Is Glenn Beck, right-wing TV superstar and Tea Party darling, a closet treehugger? If you’ve read his books or watched his show or listened to his radio broadcast, you’d consider such a question insane, even blasphemous. But as our own Kate Sheppard writes, Beck’s private views on the environment and climate change are startlingly different from his public stance:
In fact, Beck appears not only to be convinced that global warming is real, but that it’s a genuine problem. “You’d be an idiot not to notice the temperature change,” he [told USA Weekend recently]. He also says there’s a legit case that global warming has, at least in part, been caused by mankind.
The article also says that Beck has felt compelled to “buy a home with a ‘green’ design and using energy-saving products.” “I’m willing to do anything but use the CFLs,” he tells USA Weekend, referring to energy efficient light bulbs. “I put them in once and couldn’t stand the way they lit up the room.” These are hardly the words or actions of a hardcore climate denialist.

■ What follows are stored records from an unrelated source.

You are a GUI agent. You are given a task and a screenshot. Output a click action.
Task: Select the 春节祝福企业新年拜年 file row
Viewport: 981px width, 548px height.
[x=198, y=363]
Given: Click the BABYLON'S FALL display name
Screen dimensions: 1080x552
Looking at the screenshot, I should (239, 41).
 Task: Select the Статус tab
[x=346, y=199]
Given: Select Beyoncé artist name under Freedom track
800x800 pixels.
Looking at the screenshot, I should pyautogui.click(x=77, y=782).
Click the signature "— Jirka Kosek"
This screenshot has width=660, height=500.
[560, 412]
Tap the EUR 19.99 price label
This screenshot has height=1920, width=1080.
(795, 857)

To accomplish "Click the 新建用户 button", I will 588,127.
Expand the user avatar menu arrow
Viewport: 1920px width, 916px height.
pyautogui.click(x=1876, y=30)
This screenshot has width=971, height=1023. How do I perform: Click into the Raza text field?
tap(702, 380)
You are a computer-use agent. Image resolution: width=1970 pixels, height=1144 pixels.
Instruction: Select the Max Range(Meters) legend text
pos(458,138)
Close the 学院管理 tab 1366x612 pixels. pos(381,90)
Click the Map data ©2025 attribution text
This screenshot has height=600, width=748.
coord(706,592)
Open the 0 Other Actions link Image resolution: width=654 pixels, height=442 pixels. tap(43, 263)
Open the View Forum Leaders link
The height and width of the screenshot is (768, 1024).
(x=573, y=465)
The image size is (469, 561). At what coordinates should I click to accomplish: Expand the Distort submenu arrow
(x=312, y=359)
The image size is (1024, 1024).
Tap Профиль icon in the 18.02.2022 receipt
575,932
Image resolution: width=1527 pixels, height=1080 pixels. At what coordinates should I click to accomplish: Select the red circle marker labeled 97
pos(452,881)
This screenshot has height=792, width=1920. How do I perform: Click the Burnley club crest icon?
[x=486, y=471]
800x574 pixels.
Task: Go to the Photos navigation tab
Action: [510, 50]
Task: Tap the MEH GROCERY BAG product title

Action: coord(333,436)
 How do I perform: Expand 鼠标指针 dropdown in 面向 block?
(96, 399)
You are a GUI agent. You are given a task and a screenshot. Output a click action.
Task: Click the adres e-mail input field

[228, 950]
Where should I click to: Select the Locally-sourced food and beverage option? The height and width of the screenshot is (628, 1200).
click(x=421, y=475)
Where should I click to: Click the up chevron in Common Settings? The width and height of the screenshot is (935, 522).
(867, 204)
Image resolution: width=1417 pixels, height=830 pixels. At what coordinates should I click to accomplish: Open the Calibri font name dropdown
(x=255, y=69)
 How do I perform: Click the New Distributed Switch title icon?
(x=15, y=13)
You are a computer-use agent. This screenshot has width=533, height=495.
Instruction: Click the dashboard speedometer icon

The comments—made in passing during the course of a longer interview—attracted almost no attention. But they’ve stirred up a frenzy among right-wingers in certain corners of the web who are horrified to hear their standard-bearer sounding suspiciously like Al Gore. Prison Planet, a news hub for conservative conspiracy theorists, called his remarks “a shocking stab in the back of conservatives who consider Beck to be their anointed leader.” A post on the interview provoked more than 200 comments on the right-wing website Free Republic, with one asking whether Beck was “moving to the left,” and another saying the news was the “final straw for Beck with me.” WorldNetDaily attempts to explain the remarks by musing that they perhaps reflect Beck’s “kinder, gentler” side. (In the same interview, Beck also admits to liking liberal celebrity George Clooney, and it’s noted that his publicist is Matt Hiltzik, a Democratic heavy hitter who worked on Hillary Clinton’s Senate campaign.)
On his show, Beck had plenty of criticism of the USA Weekend story. But he didn’t raise any objections to the article’s portrayal of his environmental views. That must leave his supporters contemplating the possibility that when it comes to climate change, Beck may not really be one of them.